Maaf kemarin belum bisa up. 3hari othor sakit, ini masih agak lemes tapi diusahakan up dua kali untuk hari ini. terimakasih untuk para pembaca yang setia menunggu.
*****************************
Pagi ini rumah utama keluarga Luxon terasa hangat dan berwarna. Mery duduk di kursi meja makan dengan wajah berseri, ditemani suaminya Lucas yang tengah menikmati secangkir teh hangat. Suara ketukan lantar terdengar diikuti sosok Julia yang berjalan mendekat. Wajah Julia terlihat segar dan nampak siap dengan tantangan lain yang sudah menunggunya di depan. Begitupun juga Maxilian yang berjalan di belakang Julia yang terlihat rapi dengan setelan baju kerjanya.
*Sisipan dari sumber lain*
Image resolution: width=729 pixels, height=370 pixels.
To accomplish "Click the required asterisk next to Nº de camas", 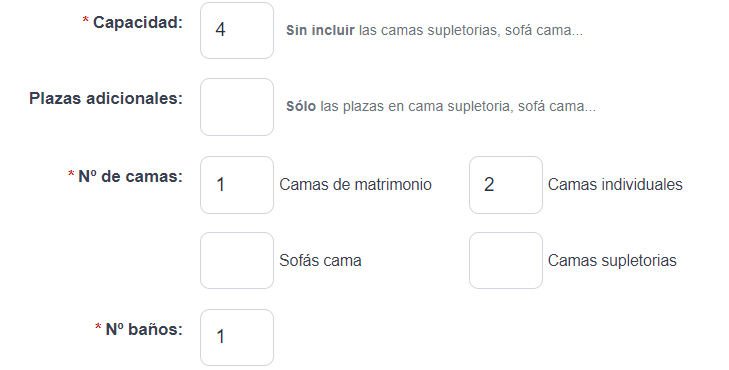I will coord(71,174).
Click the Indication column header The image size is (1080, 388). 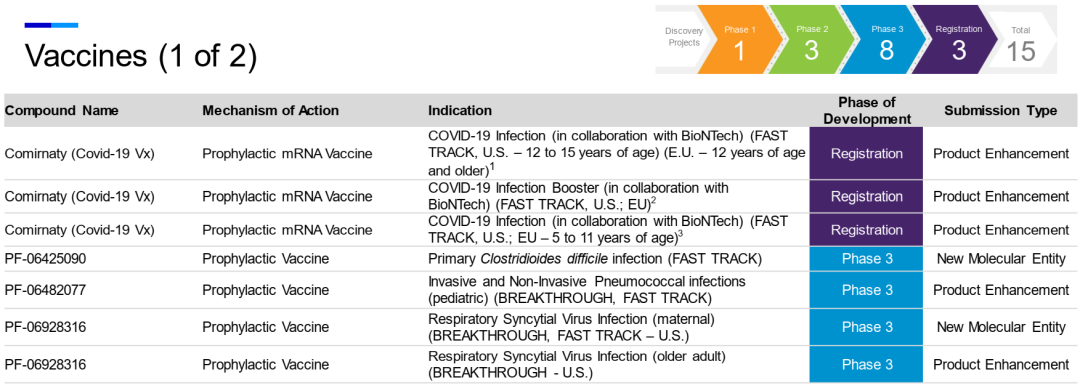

Mereka berdua ikut duduk di kursi meja makan bersama mery dan Lucas dengan tersenyum hangat. Melihat itu, Mery tak bisa menahan rasa bahagianya karena ini adalah pertama kalinya Maxilian ikut sarapan bersama setelah kepergian ibunya beberapa puluh tahun yang lalu. Dan yang paling mengejutkan Mery adalah sikap Maxilian yang sangat tenang dan memakan semua hal yang Julia ambilkan. Tanpa bicara dan sesekali mengangguk setuju saat sang kakek memberikan instruksi.
Sedangkan Julia nampak baik dalam mengambil hati Mery. Dia tersenyum ceria dengan obrolan kecil yang penuh pujian untuk menyenangkan hati Mery. Maxilian akui bahwa Julia sangat pintar mengambil hati kakek neneknya yang sebenarnya tidak mudah. Julia mampu mengolah berbagai ekspresi serta membawa emosi pada tempatnya. Gadis ini, benar-benar berbeda.
Bagaimana tidak, mulut kecil yang selalu mengeluarkan kata-kata tajam dan kejam itu kini tengah tersenyum sangat manis dengan kata-kata penuh pujian yang manis pula. Tawa kecil serta ketenangan yang Julia tunjukkan membuatnya menilai bahwa Julia dibesarkan dan dididik dengan sangat baik di keluarganya. Jadi dia mampu mengambil langkah yang tepat saat duduk di antara kalangan keluarga kelas atas. Gadis mungil ini, benar-benar membalikkan seluruh keadaan menjadi sesuatu yang diingingkannya. Dan sepertinya ia telah menemukan seseorang yang tepat untuk semua keadaannya.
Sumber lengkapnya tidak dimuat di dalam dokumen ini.